The court found him guilty on three of the four counts of Genocide and crimes against based on his participation in the killing of Tutsis in April 1994.
Prosecutors maintained during the trail that begun in January last year that Mr. Karera - as used his authority to plan and actually conduct the actual killings. In sentencing him, presiding Judge Erik Møse ruled that court took into account in particular his position of authority and the number of victims who were killed at Ntarama Church - a killing field where 5000 were massacred.
"The Tutsi are originally bad," Mr. Karera told the New York Times in August 1994 in Zaire (DRC). "They are murderers. The Tutsi have given the white people their daughters. Physically they are weak -- look at their arms and their legs. No Tutsi can build; they are too weak. They just command. The others work."
In April and May 1994, Tutsis were also killed in Rushashi commune in Kigali-Rural prefecture and in Nyamirambo sector in Nyarugenge commune, Kigali-Ville prefecture, mainly at roadblocks.
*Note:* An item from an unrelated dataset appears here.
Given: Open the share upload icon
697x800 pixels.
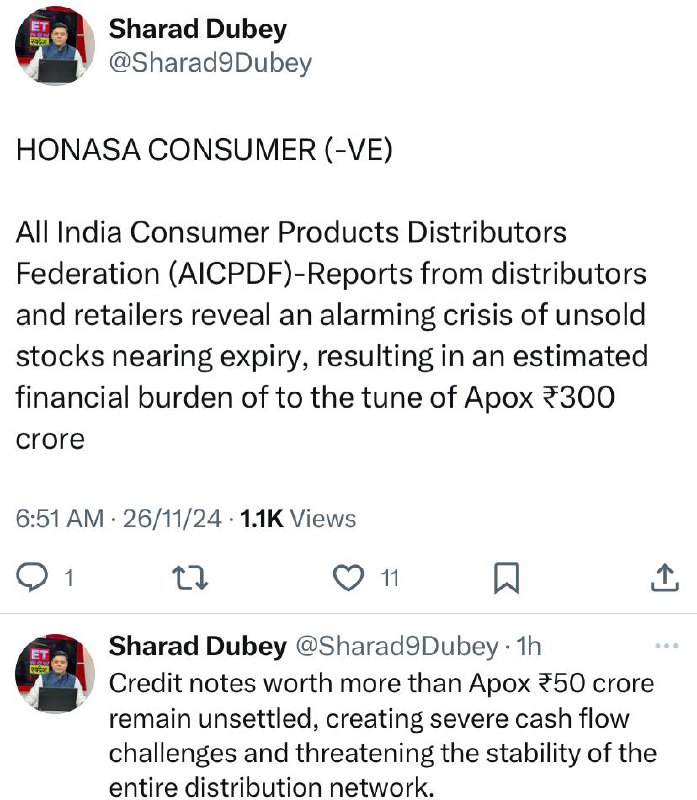Looking at the screenshot, I should [664, 578].
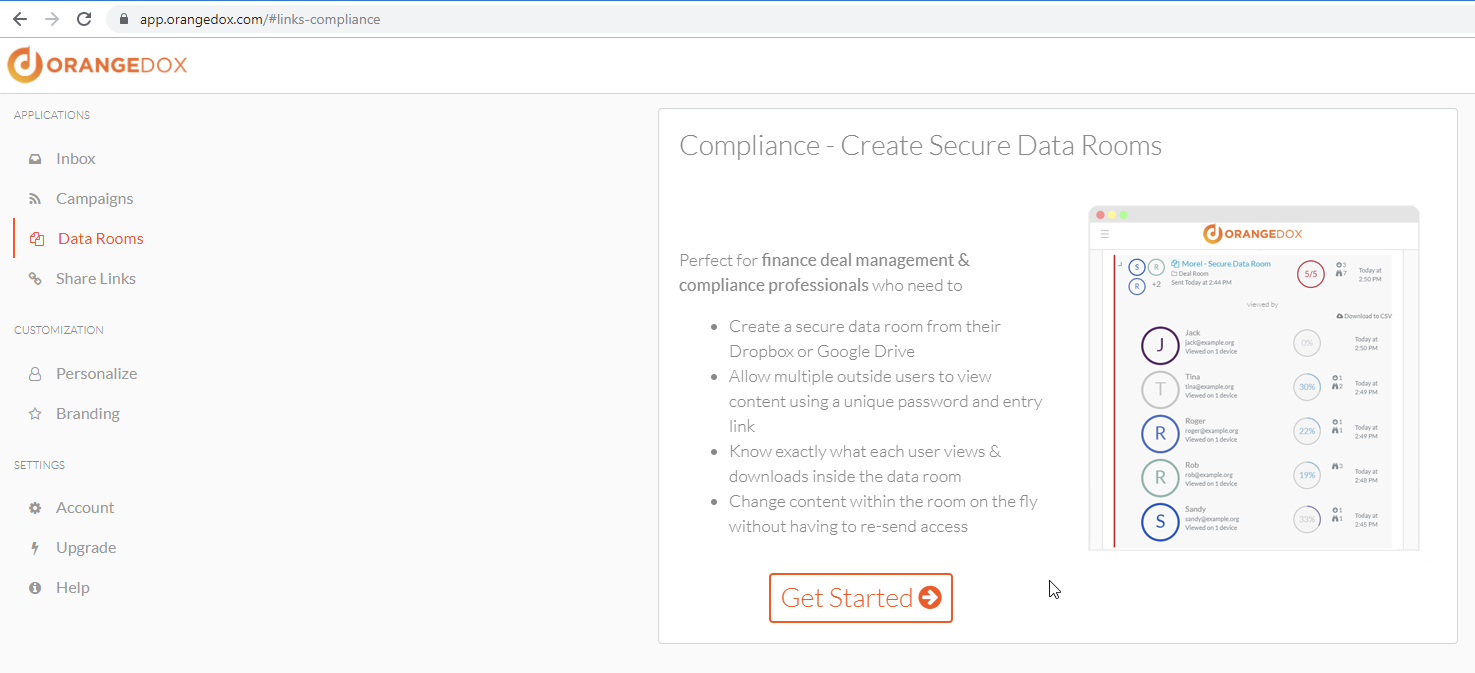Select "Upgrade" in the Settings section

(87, 547)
François Karera ordered or instigated these acts, which according to court, leaves him responsible for Genocide, extermination and murder.
The former bureaucrat is on record as saying - after fleeing to camps in DRC (then Zaire) that there is 'no way (back) home (in Rwanda)', until the new Government set up by the Rwandan Patriotic Front shares power on the basis of population. This was to mean that since the Hutu were majority - as it had been established over decades - they were to be the biggest political player.
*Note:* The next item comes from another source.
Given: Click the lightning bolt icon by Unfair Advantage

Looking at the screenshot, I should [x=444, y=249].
"That's democracy," the August 15 1994 New York Times article quotes him to have said. His goal could be achieved by negotiation, he said, but if it is not, the refugees will return by force with the backing of the overthrown Government's army -some who still roam the jungles of DRC to date.
"If the reasons are just, the massacres are justified," Mr. Karera apparently said emphatically, pushing his arm in the air to make the point. "In war you don't consider the consequences, you consider the causes." For this reason, he said, he is not worried that the United Nations is establishing tribunals to investigate the massacres and try suspects.
"We cannot use that word Genocide, because there are numerous surviving," Mr. Karera said. "They are using the word Genocide considering the number of Tutsis who were killed."
Mr. Karera was arrested in Kenya on October 20 2001. He has been represented by Carmelle Marchessault and Steven Kelliher - both from Canada.
The Chamber heard 18 Prosecution witnesses and 25 from the Defence, including Karera, over 33 trial days.